Yes, they say blacksmiths have something about them, and if there's a seventh blacksmith in succession, from generation to generation, he can do many things, and if he gave you his curse you wouldn't be the better of it. There was one near the cliffs, Pat Doherty, but he did no harm to any one, but was as quiet as another. He is dead now and his son is a blacksmith too. (Note 2.)


There was a man one time that was a blacksmith, and he used to go every night playing cards, and for all his wife could say he wouldn't leave off doing it. So one night she got a boy to go stand in the old churchyard he'd have to pass, and to frighten him. So the boy did so, and began to groan and to try to frighten him when he came near. But it's well known that nothing of that kind can do any harm to a blacksmith. So he went in and got hold of the boy, and told him he had a mind to choke him, and went his way.

But no sooner was the boy left alone than there came about him something in the shape of a dog, and then a great troop of cats. And they surrounded him and he tried to get away home, but he had no power to go the way he wanted but had to go with them. And at last they came to an old forth and a faery bush, and he knelt down and made the sign of the cross and said a great many "Our Fathers," and after a time they went into the faery bush and left him.
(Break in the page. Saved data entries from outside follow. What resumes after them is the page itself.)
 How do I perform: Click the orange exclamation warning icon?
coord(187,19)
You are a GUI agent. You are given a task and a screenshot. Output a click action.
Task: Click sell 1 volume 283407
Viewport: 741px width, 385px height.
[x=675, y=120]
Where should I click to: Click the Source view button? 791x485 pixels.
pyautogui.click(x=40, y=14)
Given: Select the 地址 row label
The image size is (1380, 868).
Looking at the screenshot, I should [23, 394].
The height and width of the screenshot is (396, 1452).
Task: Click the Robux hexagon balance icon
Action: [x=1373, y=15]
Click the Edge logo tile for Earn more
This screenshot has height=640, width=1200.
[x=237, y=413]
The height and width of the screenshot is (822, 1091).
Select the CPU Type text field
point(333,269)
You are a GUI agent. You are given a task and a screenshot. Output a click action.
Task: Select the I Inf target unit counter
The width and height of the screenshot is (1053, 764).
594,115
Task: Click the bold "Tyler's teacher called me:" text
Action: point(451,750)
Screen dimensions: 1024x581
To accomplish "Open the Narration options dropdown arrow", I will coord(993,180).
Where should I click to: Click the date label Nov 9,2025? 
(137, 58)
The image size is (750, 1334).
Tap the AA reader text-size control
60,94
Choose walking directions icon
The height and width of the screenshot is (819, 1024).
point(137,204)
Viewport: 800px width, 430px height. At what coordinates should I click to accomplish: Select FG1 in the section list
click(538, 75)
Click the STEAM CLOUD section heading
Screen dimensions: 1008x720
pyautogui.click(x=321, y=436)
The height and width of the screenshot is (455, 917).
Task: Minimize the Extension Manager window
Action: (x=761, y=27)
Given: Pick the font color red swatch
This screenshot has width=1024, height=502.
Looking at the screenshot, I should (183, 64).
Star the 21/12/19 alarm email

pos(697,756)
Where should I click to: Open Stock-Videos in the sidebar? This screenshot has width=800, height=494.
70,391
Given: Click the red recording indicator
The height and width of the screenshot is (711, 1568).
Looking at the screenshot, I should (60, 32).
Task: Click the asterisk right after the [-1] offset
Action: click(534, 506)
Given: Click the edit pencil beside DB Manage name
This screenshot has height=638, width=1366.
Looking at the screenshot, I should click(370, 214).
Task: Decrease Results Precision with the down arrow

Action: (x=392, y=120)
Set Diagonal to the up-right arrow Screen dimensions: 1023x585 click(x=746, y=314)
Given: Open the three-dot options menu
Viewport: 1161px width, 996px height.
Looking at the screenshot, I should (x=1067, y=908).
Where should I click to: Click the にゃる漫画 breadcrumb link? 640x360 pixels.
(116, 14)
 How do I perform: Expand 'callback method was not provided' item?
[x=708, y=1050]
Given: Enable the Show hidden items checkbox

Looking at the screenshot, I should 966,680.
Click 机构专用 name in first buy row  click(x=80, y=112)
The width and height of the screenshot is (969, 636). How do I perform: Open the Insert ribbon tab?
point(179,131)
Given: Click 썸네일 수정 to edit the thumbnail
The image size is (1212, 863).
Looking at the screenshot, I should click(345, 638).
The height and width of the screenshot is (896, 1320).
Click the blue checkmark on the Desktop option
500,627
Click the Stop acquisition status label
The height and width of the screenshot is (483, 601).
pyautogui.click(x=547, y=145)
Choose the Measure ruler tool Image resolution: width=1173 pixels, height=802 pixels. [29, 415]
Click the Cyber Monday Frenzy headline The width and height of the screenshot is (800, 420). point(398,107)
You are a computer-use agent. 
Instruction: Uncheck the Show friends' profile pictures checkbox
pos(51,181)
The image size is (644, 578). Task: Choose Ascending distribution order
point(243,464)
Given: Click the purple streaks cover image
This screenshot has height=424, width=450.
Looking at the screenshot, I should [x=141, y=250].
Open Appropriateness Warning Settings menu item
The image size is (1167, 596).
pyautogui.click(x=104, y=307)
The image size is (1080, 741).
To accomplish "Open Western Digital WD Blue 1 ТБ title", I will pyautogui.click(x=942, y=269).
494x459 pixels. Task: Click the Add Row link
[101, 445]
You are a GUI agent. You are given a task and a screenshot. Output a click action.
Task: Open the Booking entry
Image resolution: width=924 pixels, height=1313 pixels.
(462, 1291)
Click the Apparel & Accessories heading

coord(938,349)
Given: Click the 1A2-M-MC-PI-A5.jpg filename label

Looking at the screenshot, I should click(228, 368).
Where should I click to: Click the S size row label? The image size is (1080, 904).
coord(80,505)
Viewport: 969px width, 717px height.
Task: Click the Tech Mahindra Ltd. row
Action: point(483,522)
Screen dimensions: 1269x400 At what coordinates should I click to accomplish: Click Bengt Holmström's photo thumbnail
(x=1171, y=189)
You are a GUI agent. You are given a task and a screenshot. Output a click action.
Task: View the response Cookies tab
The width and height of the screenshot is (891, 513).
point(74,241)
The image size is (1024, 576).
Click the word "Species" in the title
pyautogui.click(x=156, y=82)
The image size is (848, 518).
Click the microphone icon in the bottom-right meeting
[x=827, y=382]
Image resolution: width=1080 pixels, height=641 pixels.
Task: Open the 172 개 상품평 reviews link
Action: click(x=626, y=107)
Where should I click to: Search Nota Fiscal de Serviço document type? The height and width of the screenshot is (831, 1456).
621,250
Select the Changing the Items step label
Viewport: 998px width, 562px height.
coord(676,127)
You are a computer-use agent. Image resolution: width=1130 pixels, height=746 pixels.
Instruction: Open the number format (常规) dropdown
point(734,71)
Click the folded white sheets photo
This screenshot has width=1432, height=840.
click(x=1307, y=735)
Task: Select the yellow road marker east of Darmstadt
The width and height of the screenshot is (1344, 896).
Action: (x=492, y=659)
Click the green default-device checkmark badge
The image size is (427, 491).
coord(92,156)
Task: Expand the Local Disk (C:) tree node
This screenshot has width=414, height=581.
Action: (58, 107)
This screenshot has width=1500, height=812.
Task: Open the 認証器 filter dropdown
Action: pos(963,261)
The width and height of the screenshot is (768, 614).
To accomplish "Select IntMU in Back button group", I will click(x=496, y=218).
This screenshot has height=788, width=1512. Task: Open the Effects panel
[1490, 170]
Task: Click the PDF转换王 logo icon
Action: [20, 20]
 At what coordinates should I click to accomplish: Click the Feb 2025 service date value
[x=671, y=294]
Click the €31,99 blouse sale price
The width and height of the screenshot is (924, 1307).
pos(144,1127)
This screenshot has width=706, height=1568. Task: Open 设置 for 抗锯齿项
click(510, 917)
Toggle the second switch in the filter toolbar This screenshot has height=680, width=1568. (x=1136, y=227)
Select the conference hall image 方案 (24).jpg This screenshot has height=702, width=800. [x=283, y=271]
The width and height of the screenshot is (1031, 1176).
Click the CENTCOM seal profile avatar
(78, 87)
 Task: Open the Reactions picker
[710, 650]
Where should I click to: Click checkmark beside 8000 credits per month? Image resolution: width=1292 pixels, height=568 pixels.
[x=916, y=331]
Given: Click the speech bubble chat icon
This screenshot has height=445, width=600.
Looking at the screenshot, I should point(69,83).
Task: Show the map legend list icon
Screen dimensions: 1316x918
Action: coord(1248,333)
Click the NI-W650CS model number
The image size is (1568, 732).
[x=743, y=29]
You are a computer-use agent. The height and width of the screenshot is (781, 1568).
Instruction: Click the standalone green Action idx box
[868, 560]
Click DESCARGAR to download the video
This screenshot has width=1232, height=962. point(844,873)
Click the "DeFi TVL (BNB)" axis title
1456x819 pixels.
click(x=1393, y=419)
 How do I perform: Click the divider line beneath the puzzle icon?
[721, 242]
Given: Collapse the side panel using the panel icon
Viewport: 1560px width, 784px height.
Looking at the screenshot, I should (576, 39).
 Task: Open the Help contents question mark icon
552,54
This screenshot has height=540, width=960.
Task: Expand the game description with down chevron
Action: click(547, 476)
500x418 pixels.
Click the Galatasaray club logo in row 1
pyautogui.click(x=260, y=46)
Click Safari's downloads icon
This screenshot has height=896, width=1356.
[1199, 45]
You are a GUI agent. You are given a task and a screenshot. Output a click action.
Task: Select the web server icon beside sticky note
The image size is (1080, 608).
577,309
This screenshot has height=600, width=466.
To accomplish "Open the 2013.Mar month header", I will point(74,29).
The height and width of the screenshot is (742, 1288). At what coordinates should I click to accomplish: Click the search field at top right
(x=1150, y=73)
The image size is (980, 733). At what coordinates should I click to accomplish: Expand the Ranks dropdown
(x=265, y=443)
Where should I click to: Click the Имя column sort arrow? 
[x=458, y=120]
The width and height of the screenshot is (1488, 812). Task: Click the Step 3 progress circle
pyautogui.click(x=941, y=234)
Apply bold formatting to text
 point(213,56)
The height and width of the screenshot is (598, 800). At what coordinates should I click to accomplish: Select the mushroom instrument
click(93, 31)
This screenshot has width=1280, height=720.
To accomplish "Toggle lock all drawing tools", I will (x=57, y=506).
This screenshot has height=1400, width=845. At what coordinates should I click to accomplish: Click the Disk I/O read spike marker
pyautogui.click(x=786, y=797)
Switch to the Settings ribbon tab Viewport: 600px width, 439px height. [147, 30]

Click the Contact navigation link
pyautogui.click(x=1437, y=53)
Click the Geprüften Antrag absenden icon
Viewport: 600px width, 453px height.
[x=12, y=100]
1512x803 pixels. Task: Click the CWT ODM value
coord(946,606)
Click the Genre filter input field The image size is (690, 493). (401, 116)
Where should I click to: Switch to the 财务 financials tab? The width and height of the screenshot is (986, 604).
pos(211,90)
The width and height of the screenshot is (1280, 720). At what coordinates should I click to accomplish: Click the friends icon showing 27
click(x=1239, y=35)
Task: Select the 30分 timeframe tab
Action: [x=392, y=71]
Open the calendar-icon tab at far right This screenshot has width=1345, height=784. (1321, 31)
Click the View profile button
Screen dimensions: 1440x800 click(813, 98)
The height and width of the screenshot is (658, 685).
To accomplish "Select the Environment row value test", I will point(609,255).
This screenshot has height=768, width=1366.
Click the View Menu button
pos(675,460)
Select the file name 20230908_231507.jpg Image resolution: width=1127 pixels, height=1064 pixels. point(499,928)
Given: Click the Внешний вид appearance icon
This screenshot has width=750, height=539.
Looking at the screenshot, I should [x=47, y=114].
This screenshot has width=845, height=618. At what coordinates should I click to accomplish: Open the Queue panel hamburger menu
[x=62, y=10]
And he was going away and a woman came out of the bush, and called to him three times, to make him look back. And he saw that it was a woman that he knew before, that was dead, and so he knew that she was amongst the faeries.

And she said to him, "It's well for you that I was here, and worked hard for you, or you would have been brought in among them, and be like me." So he got home. And the blacksmith got home too and his wife was surprised to see he was no way frightened. But he said, "You might know that there's nothing of that sort could harm me."

For a blacksmith is safe from all, and when he goes out in the night he keeps always in his pocket a small bit of wire, and they know him by that. So he went on playing, and they grew very poor after.


And I knew a woman from the County Limerick had been away, and she could tell you all about the forths in this place and how she was recovered. She met a man she knew on the road, and she out riding with them all on horseback, and told him to bring a bottle of forge-water and to throw it on her, and so he did, and she came back again.


Blacksmiths surely are safe from these things. And if a blacksmith was to turn his anvil upside down and to say malicious words, he could do you great injury.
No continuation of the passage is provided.